- _WHAT TO DO_: The required result is each line of the entries below containing the string "agent".

- _DATA FOR THIS TASK_:
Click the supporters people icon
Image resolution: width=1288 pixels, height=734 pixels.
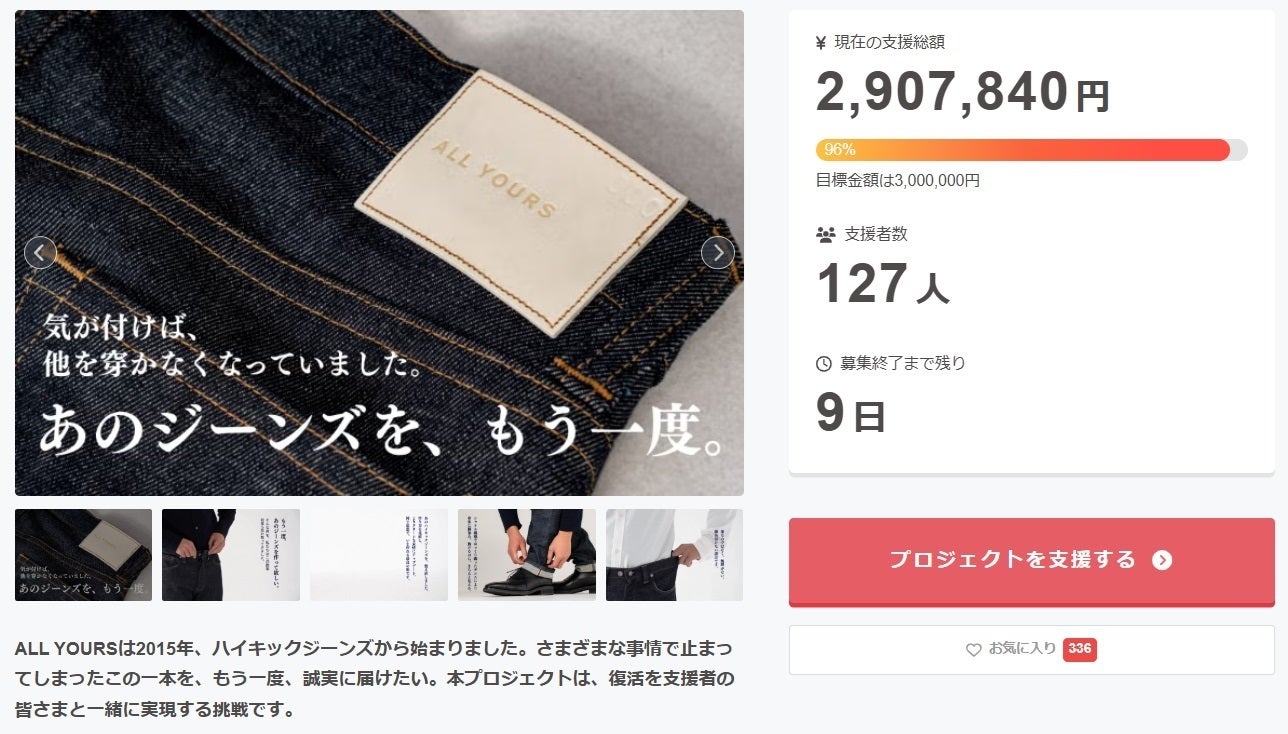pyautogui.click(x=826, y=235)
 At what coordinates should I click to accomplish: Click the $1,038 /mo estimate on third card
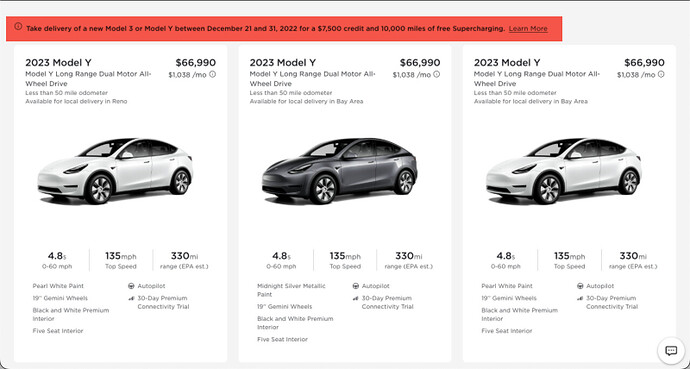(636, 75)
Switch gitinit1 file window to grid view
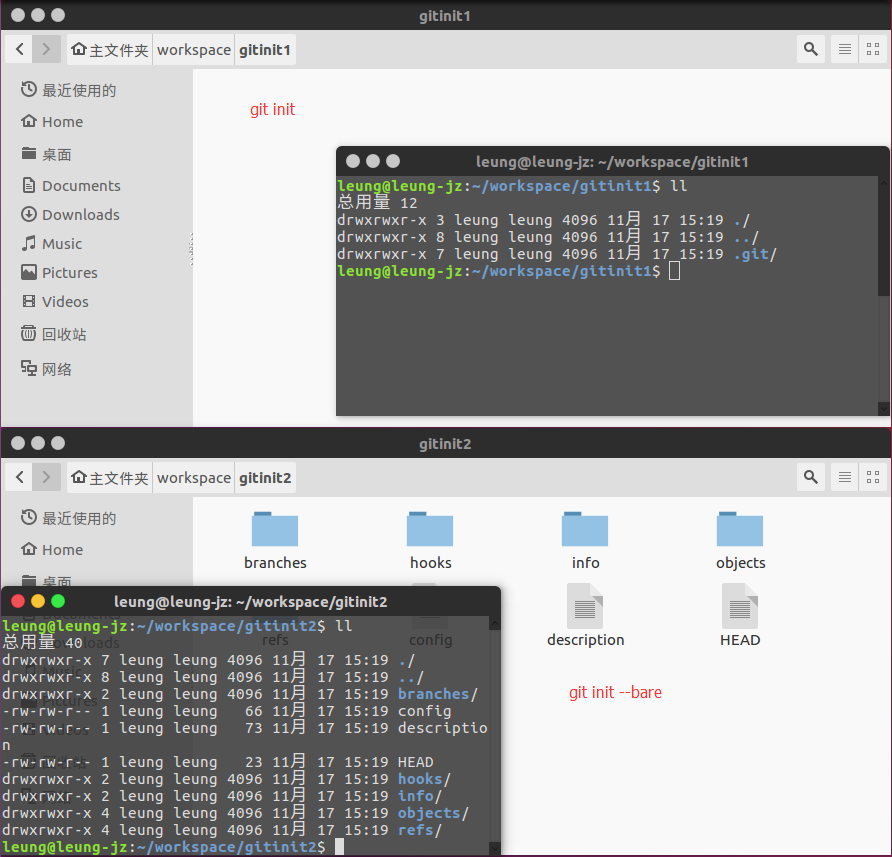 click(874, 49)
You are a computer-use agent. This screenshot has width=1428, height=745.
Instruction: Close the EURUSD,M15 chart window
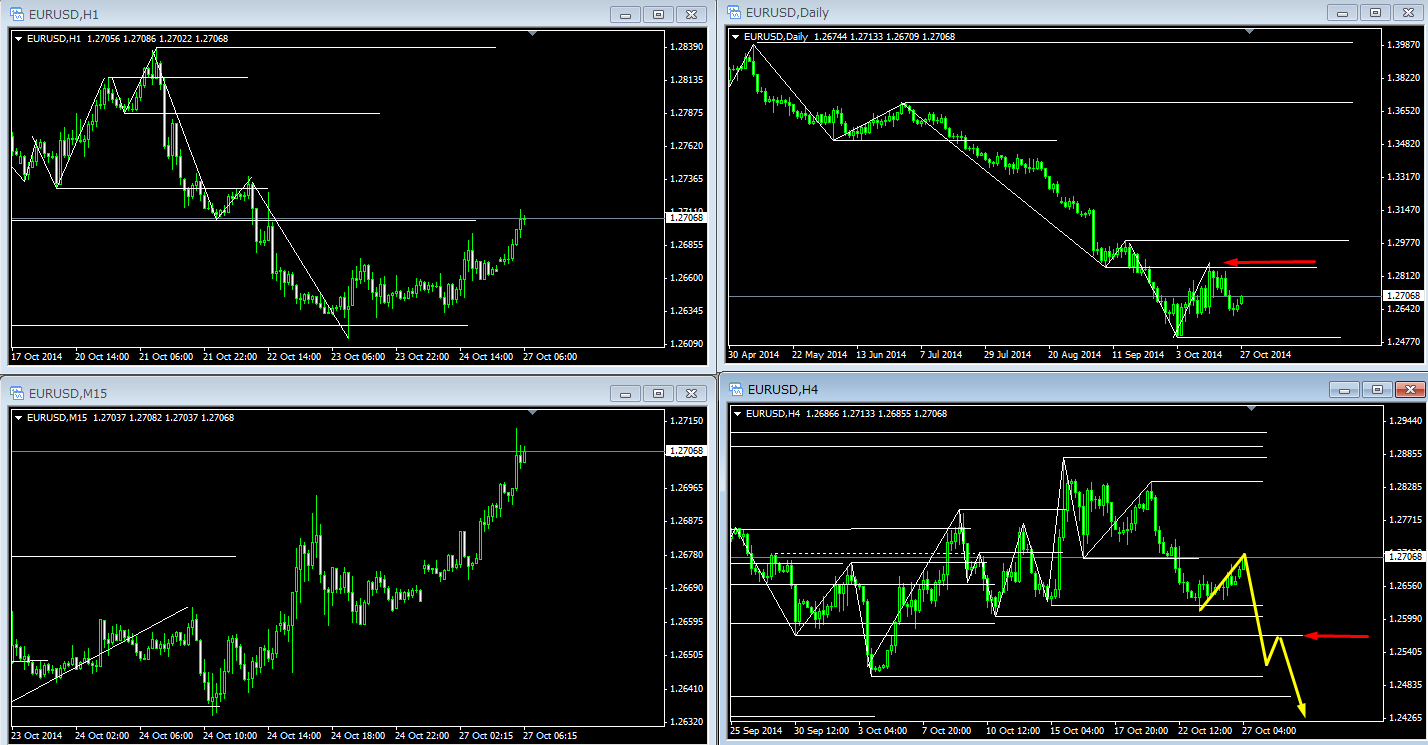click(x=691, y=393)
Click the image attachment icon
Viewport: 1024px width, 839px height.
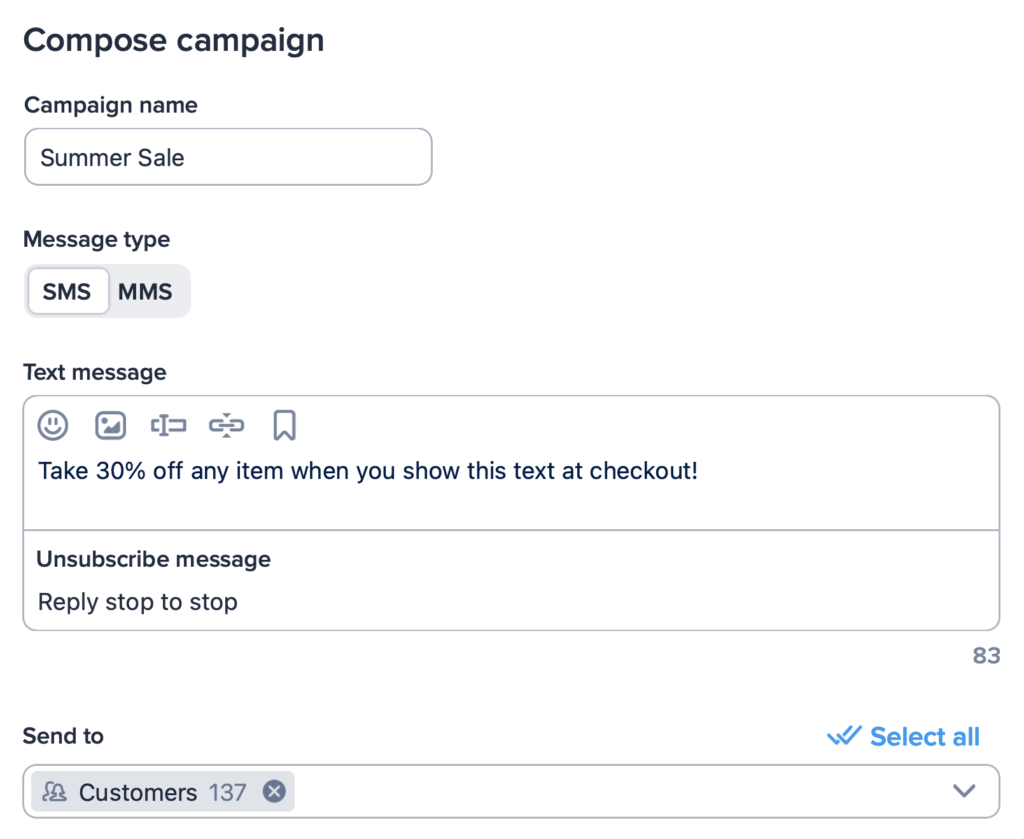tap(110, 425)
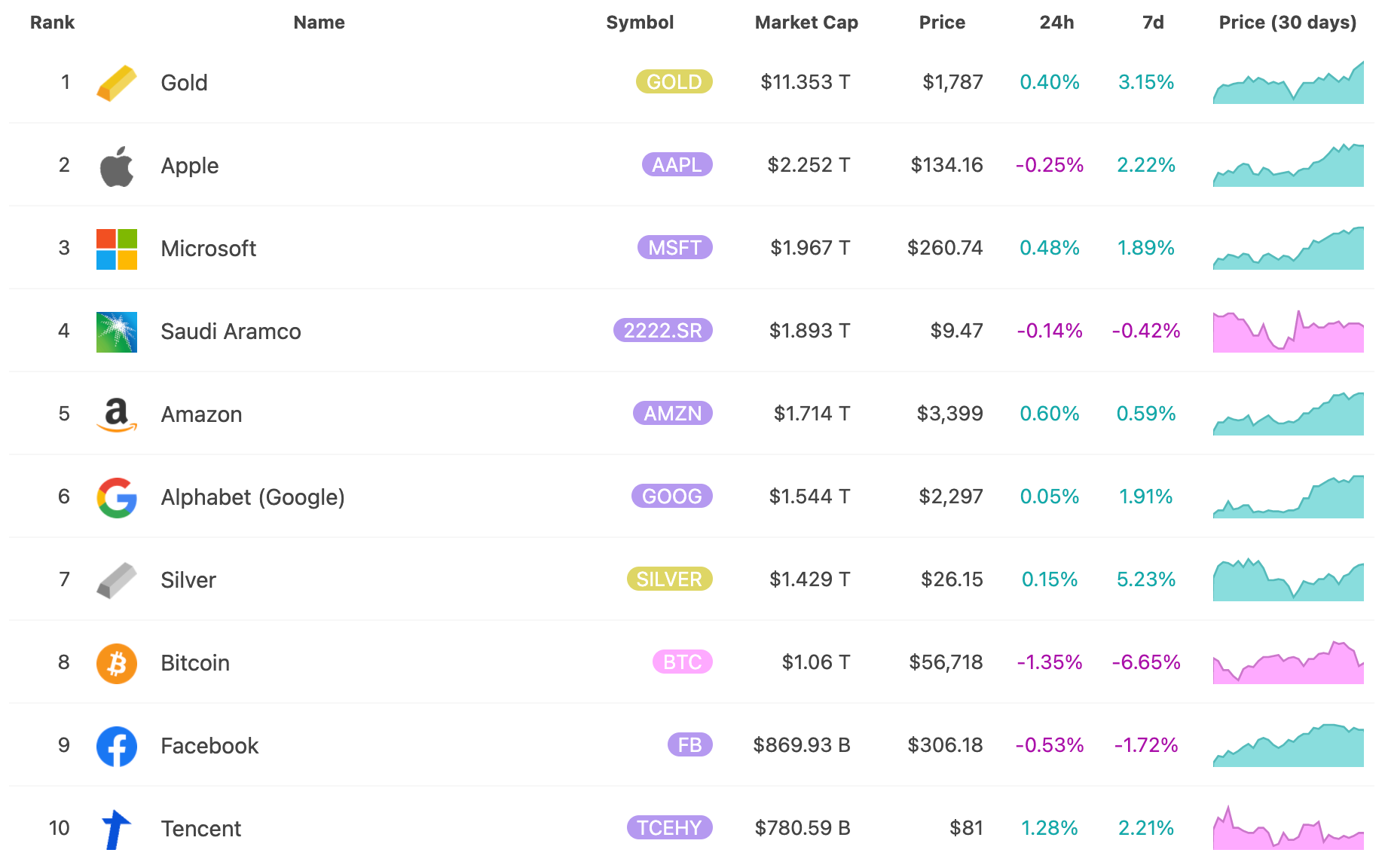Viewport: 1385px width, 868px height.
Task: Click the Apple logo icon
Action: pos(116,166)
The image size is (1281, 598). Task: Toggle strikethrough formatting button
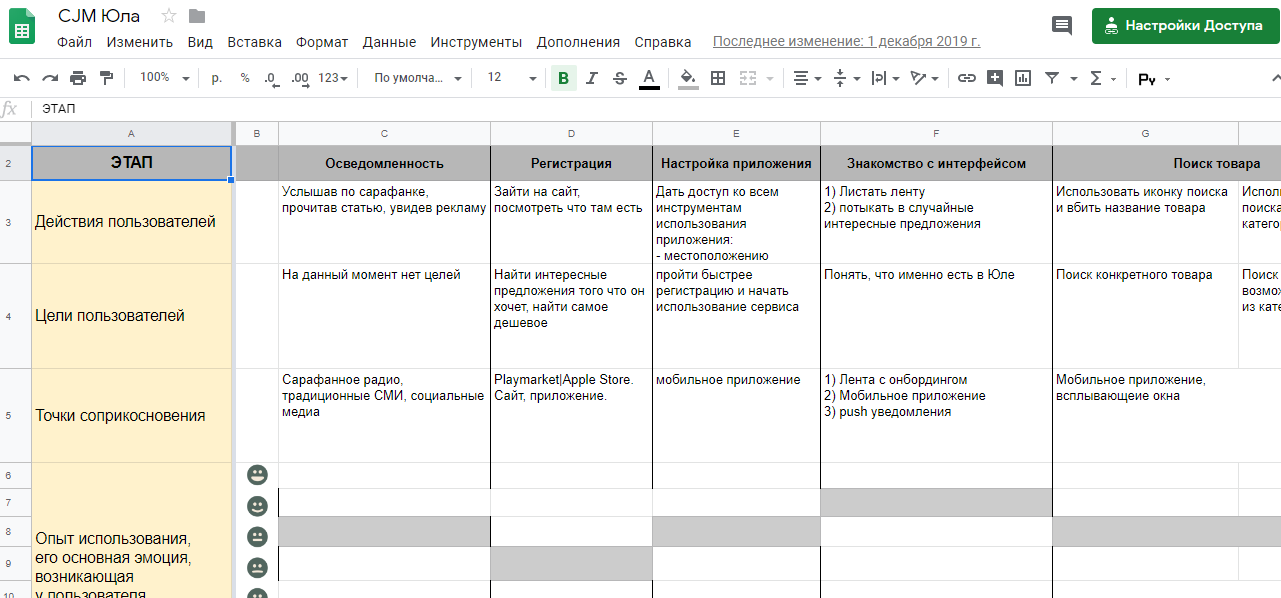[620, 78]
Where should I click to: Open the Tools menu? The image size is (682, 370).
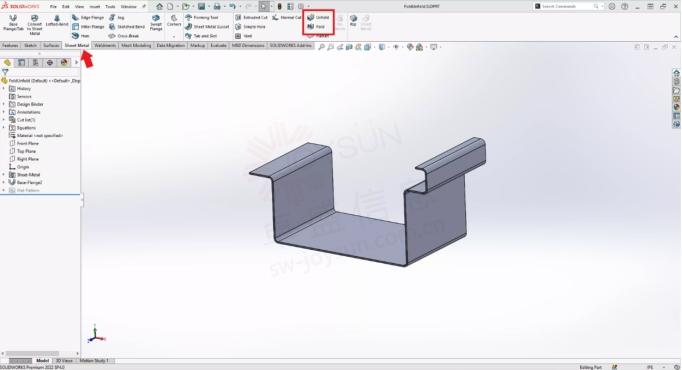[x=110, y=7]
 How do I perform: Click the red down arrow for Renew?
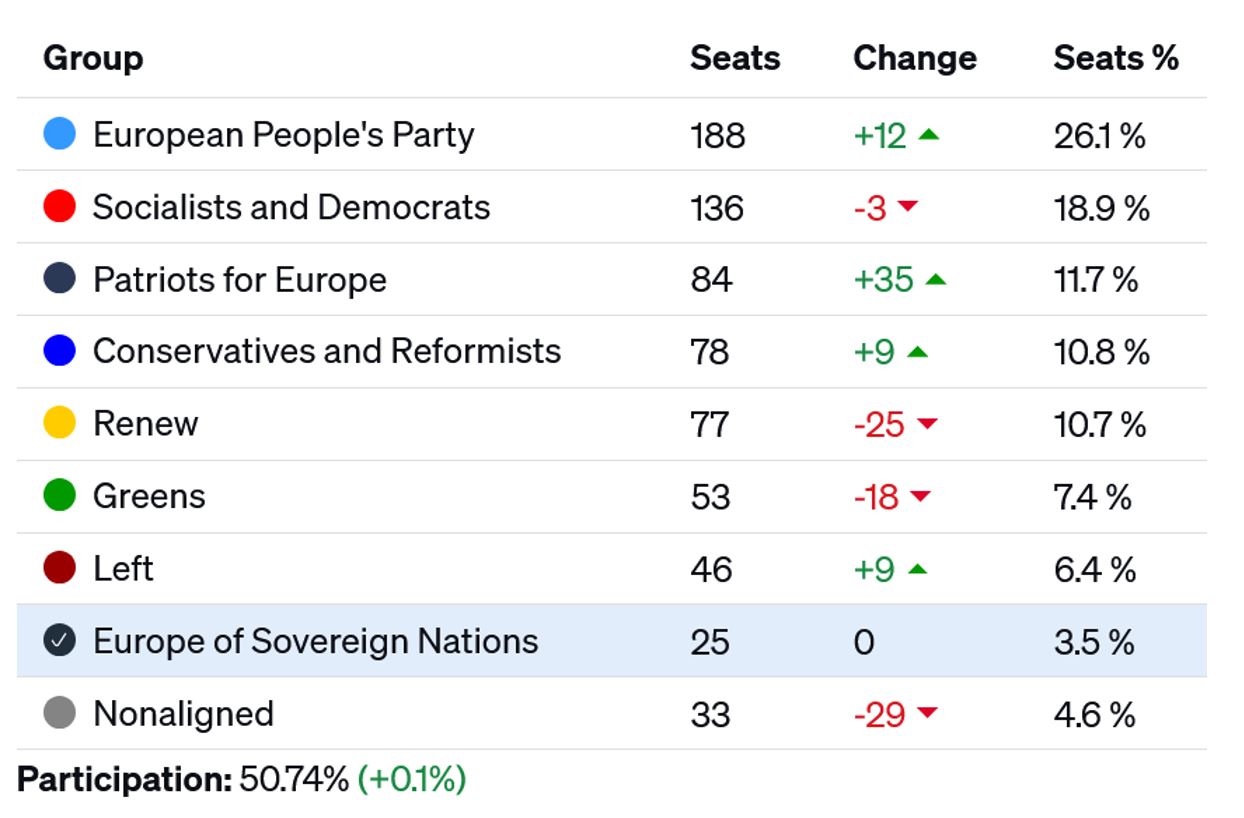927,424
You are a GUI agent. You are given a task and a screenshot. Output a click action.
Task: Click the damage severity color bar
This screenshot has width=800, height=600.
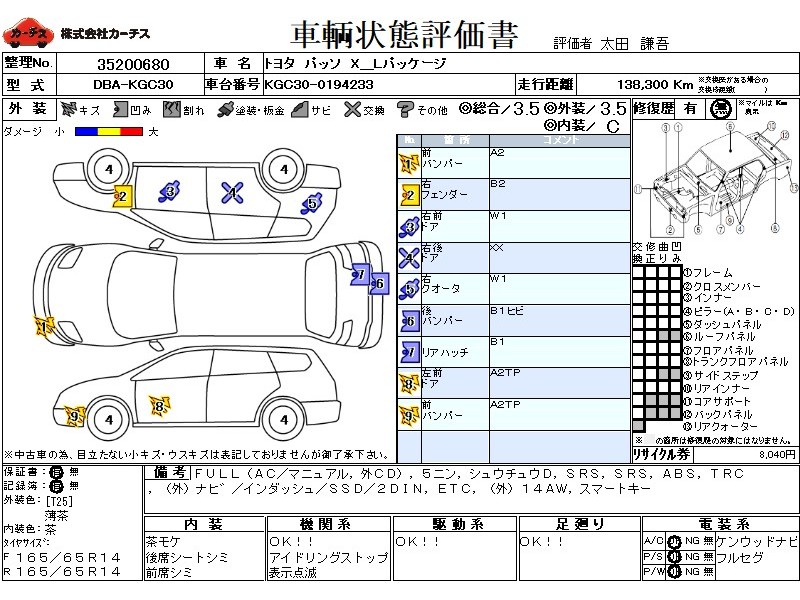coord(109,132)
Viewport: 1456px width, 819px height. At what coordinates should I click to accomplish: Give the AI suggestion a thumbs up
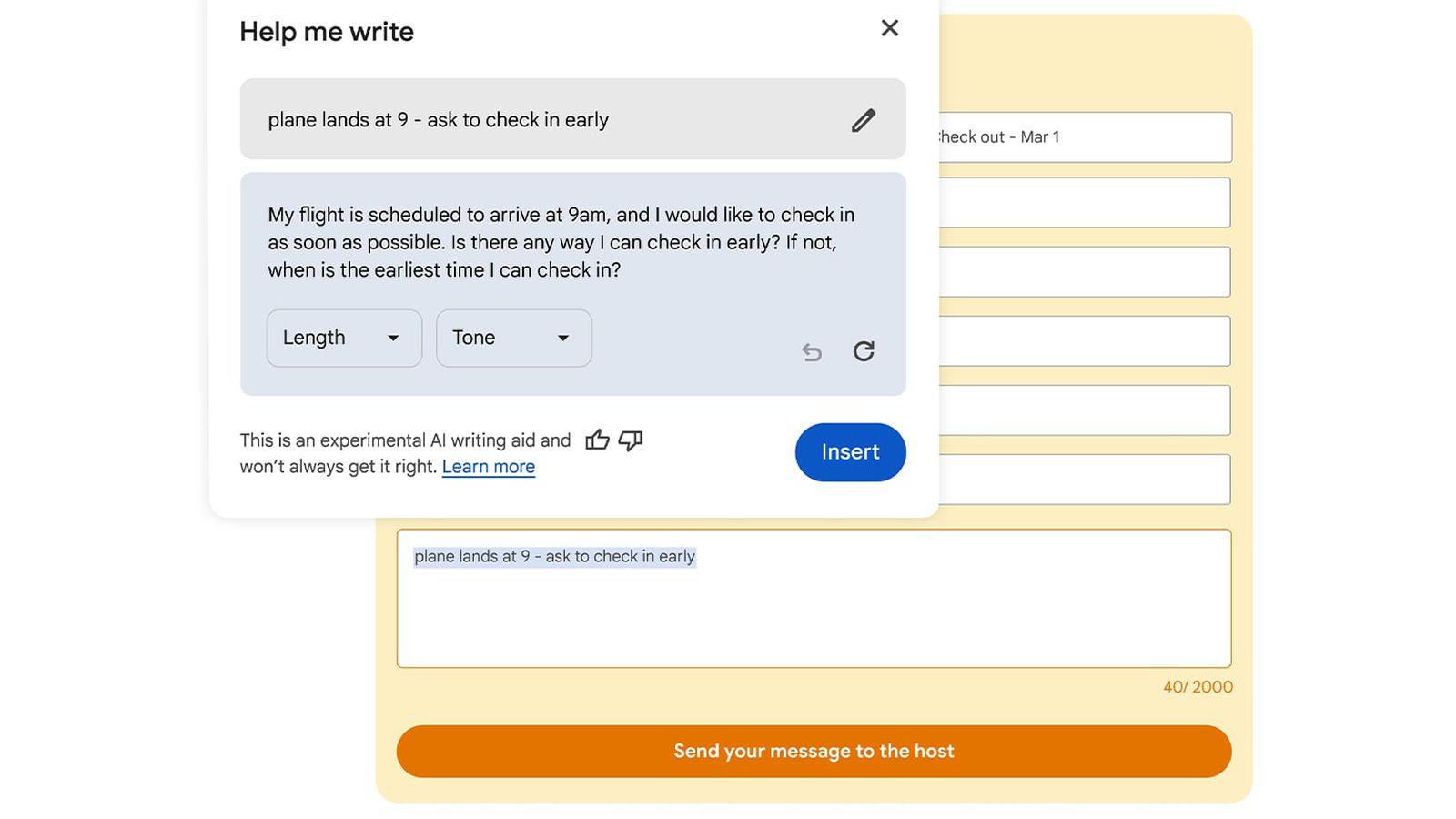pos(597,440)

- _REPLY_:
You are a computer-use agent. This screenshot has width=1428, height=745.
You are a GUI agent. You are given a task and a screenshot. Output a click action.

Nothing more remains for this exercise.